Dataset records
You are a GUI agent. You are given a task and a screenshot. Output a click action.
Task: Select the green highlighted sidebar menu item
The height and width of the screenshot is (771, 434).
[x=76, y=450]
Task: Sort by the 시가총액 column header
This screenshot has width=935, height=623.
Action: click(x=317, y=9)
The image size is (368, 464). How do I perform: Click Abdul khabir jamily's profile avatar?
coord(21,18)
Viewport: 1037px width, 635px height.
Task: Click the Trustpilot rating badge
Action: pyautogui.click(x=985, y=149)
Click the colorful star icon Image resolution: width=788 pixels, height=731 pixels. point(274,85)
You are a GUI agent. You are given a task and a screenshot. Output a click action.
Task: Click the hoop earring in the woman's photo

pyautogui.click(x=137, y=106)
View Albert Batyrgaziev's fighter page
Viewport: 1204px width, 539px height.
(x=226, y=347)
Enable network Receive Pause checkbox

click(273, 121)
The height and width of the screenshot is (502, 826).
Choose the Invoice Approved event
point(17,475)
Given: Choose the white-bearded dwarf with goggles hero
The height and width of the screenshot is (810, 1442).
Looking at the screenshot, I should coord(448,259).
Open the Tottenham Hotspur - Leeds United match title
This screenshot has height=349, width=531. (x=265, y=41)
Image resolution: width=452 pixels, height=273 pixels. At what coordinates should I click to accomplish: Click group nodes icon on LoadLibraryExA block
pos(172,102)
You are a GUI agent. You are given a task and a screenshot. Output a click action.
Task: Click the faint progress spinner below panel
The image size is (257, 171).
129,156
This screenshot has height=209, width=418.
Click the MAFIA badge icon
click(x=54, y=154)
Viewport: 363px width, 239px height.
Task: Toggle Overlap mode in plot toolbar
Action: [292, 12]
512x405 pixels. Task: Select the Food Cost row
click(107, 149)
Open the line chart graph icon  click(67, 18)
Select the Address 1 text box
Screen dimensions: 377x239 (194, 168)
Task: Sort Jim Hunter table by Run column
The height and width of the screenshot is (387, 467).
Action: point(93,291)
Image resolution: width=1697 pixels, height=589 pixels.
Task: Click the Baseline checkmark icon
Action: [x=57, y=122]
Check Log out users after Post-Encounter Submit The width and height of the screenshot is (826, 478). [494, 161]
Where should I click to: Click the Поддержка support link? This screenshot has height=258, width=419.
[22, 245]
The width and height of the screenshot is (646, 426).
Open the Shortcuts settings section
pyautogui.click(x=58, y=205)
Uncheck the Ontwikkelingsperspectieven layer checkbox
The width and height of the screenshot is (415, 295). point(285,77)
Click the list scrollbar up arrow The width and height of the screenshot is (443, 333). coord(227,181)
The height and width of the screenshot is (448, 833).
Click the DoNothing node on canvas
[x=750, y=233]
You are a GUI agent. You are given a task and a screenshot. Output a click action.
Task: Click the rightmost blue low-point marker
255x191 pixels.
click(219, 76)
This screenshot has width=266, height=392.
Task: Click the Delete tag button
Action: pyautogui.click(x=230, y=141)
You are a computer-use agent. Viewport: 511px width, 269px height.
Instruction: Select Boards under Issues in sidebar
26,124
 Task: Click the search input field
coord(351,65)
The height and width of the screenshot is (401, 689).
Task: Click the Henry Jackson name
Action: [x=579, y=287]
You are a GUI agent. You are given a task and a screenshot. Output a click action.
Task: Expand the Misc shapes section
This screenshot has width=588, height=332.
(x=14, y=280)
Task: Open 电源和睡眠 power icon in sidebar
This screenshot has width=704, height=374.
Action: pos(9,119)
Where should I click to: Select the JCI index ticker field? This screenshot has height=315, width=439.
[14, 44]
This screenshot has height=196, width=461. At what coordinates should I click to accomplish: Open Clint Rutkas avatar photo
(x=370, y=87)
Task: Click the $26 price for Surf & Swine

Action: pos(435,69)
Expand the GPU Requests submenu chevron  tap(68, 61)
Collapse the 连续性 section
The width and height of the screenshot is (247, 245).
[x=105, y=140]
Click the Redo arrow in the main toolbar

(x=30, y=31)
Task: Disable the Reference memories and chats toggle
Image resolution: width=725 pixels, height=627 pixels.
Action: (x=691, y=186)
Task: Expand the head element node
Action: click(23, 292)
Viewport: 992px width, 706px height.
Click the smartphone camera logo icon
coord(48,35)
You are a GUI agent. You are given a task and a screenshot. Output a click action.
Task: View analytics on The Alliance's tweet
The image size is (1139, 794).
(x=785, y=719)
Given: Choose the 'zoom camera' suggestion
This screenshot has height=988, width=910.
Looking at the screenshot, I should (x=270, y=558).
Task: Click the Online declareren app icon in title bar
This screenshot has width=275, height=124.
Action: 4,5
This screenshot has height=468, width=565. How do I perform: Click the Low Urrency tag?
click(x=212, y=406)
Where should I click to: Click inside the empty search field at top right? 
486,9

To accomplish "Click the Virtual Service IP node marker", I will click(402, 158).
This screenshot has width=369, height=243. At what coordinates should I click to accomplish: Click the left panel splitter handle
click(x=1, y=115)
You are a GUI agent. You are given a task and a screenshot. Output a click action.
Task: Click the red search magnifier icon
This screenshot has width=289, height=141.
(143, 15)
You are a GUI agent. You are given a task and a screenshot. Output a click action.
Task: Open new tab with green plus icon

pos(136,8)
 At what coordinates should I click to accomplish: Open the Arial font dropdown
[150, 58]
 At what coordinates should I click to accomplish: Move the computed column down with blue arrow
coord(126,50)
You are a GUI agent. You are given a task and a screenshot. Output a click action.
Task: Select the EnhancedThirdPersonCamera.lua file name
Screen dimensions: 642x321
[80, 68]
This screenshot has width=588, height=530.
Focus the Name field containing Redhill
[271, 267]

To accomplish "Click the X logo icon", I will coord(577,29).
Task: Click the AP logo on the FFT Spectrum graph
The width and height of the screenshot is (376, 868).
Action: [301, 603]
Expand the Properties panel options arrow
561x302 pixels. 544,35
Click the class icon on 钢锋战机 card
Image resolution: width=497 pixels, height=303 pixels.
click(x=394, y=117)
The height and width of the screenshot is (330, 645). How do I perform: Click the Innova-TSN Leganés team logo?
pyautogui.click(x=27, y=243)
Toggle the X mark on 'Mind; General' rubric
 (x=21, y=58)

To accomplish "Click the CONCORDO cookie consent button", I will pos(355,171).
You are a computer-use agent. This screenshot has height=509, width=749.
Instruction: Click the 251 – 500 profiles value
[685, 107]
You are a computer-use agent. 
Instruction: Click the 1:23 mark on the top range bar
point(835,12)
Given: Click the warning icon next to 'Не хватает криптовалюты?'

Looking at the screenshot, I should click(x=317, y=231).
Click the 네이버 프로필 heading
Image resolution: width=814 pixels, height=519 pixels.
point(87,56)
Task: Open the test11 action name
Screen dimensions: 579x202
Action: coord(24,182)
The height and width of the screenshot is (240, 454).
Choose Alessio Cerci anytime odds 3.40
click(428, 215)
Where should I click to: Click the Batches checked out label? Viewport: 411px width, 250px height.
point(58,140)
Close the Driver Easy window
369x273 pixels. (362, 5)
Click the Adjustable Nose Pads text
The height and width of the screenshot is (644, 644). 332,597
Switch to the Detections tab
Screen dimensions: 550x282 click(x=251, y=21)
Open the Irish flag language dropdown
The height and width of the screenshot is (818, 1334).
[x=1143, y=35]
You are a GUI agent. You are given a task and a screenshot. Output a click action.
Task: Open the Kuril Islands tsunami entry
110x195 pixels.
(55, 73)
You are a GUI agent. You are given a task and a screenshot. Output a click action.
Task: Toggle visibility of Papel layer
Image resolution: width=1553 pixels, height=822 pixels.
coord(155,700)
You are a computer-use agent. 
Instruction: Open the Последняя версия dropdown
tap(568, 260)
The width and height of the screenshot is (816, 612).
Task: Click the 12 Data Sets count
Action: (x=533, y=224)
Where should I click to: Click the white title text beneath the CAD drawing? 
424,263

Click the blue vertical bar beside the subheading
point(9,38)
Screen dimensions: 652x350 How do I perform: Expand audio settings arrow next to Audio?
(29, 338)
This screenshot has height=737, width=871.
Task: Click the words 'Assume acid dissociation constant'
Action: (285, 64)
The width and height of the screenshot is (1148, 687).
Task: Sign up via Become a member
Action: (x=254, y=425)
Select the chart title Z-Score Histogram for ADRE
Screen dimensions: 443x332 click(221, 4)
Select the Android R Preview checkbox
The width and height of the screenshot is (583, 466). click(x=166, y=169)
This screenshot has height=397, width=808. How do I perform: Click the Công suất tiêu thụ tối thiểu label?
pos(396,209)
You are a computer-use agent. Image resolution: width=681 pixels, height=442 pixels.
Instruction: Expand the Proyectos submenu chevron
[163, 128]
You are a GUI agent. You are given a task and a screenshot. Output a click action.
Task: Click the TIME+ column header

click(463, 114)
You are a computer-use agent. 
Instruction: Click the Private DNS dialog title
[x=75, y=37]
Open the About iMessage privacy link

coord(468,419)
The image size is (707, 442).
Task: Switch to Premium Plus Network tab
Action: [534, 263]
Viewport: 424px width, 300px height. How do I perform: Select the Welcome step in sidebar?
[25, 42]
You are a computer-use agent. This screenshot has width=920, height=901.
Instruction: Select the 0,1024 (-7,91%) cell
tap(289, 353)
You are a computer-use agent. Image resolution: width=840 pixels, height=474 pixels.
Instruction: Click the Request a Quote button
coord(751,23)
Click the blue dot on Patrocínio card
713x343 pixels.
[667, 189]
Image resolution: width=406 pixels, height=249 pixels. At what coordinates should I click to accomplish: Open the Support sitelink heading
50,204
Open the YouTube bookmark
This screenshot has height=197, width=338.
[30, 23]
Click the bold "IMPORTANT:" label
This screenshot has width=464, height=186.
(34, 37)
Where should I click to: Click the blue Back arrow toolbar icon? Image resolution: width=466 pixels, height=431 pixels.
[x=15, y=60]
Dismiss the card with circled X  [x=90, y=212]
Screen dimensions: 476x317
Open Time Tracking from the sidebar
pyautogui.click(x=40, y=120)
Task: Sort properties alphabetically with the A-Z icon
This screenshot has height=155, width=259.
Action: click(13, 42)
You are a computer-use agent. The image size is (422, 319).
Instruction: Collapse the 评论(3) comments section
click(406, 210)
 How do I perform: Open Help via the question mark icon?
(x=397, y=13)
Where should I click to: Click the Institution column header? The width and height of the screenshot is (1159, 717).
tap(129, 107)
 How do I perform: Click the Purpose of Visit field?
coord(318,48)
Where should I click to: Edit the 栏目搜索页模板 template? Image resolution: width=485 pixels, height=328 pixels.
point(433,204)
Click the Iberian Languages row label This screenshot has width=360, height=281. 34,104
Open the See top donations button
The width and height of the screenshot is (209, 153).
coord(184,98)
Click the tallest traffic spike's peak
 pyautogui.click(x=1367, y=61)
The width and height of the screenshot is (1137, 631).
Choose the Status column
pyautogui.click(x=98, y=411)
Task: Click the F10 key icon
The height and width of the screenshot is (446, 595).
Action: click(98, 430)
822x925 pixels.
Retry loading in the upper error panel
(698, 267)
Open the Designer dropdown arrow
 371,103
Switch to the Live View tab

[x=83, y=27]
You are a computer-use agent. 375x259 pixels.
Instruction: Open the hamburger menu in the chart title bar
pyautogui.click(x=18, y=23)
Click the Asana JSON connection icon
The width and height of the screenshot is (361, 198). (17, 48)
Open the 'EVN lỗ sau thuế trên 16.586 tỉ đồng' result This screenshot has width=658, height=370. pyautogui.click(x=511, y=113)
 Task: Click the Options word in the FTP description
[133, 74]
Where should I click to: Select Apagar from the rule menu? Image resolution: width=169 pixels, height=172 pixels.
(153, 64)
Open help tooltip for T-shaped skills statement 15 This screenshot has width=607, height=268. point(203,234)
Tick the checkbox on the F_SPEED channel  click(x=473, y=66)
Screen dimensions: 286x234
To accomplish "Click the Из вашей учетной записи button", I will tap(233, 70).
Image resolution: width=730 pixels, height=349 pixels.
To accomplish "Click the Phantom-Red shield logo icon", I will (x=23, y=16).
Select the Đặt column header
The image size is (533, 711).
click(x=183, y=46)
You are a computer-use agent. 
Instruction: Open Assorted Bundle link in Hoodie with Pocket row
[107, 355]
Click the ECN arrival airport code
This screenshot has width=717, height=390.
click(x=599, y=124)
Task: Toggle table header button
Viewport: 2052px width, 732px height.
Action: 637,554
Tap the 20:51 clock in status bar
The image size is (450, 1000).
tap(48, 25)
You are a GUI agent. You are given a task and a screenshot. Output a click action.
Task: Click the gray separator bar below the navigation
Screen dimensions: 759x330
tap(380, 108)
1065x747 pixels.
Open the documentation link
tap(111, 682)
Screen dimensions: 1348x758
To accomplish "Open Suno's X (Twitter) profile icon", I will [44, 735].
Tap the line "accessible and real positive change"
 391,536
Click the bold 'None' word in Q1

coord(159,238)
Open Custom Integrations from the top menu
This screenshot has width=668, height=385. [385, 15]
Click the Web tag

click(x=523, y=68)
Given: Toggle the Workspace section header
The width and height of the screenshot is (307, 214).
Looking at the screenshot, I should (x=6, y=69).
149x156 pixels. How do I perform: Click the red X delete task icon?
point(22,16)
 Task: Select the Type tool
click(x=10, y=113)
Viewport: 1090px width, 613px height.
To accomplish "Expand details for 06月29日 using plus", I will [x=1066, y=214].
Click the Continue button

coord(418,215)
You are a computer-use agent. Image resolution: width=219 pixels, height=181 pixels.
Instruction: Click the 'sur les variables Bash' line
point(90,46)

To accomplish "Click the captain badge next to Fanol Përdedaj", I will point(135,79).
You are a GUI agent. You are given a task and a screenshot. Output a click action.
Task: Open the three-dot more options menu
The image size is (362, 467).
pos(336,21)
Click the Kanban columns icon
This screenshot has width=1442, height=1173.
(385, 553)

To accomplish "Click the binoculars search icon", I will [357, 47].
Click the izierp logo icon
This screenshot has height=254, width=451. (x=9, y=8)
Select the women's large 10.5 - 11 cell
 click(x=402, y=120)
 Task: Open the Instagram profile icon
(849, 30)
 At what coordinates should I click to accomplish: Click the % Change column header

Task to complete
Set down, exactly as they appear above, all lines from the one that has "Switch to the Detections tab" down to the one that has "You are a computer-use agent. Image resolution: width=681", including those two and no others.

Exercise solution
Switch to the Detections tab
Screen dimensions: 550x282 click(x=251, y=21)
Open the Irish flag language dropdown
The height and width of the screenshot is (818, 1334).
[x=1143, y=35]
You are a GUI agent. You are given a task and a screenshot. Output a click action.
Task: Open the Kuril Islands tsunami entry
110x195 pixels.
(55, 73)
You are a GUI agent. You are given a task and a screenshot. Output a click action.
Task: Toggle visibility of Papel layer
Image resolution: width=1553 pixels, height=822 pixels.
coord(155,700)
You are a computer-use agent. 
Instruction: Open the Последняя версия dropdown
tap(568, 260)
The width and height of the screenshot is (816, 612).
Task: Click the 12 Data Sets count
Action: (x=533, y=224)
Where should I click to: Click the white title text beneath the CAD drawing? 
424,263

Click the blue vertical bar beside the subheading
point(9,38)
Screen dimensions: 652x350 How do I perform: Expand audio settings arrow next to Audio?
(29, 338)
This screenshot has height=737, width=871.
Task: Click the words 'Assume acid dissociation constant'
Action: (285, 64)
The width and height of the screenshot is (1148, 687).
Task: Sign up via Become a member
Action: (x=254, y=425)
Select the chart title Z-Score Histogram for ADRE
Screen dimensions: 443x332 click(221, 4)
Select the Android R Preview checkbox
The width and height of the screenshot is (583, 466). click(x=166, y=169)
This screenshot has height=397, width=808. How do I perform: Click the Công suất tiêu thụ tối thiểu label?
pos(396,209)
You are a computer-use agent. Image resolution: width=681 pixels, height=442 pixels.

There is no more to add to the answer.